DATASET EXCERPTS –
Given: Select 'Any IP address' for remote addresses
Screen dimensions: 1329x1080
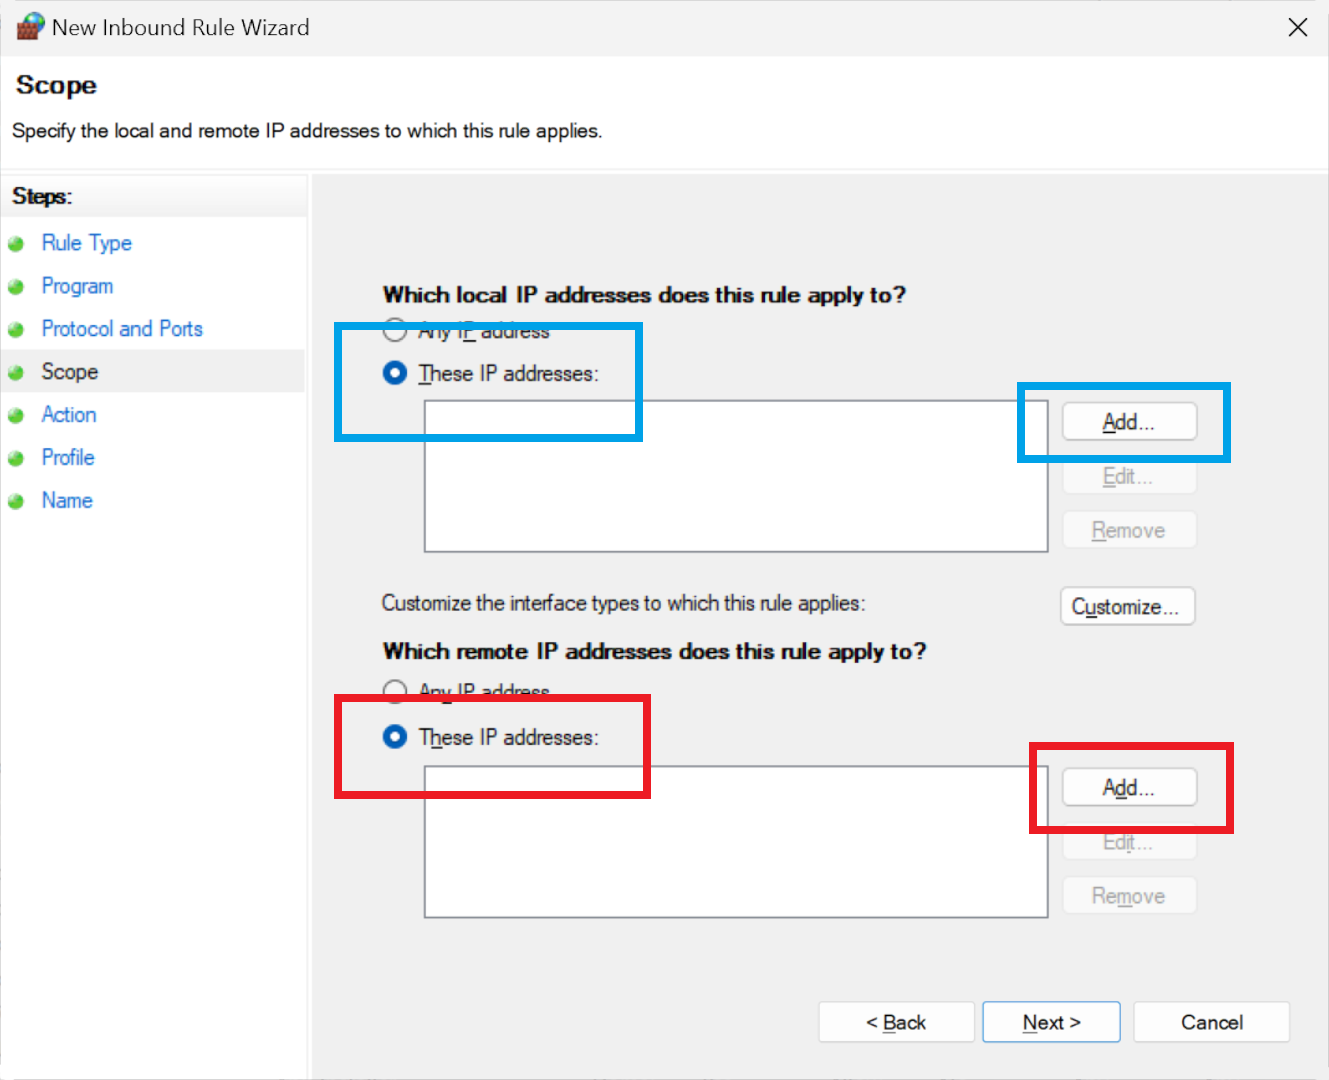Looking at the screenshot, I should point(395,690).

---

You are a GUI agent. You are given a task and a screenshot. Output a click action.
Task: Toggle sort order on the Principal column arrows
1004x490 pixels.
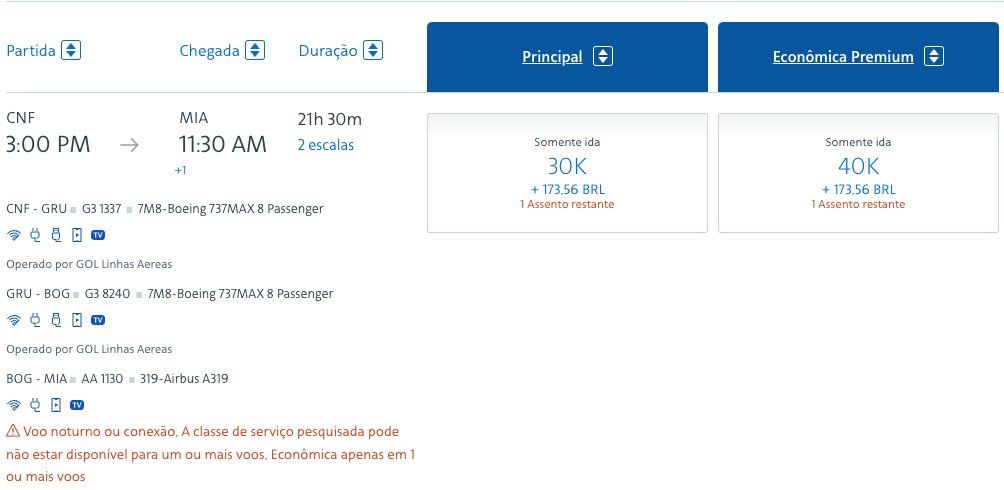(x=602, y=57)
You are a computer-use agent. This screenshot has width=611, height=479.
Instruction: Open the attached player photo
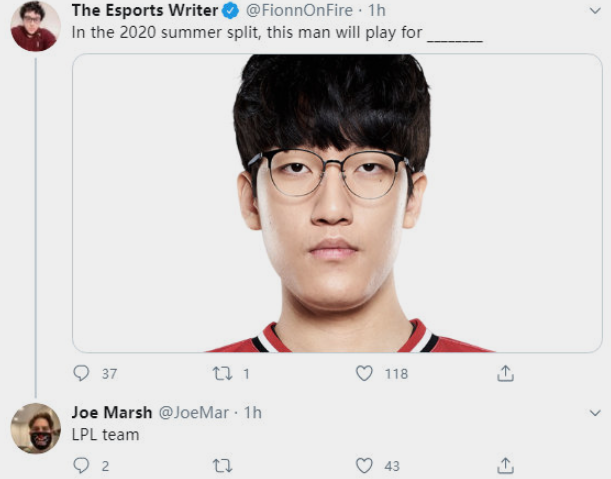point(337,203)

EXERCISE BRIEF –
Your reply must consist solely of the number of lines in the data that contain the word "agent".

EXERCISE OUTPUT –
2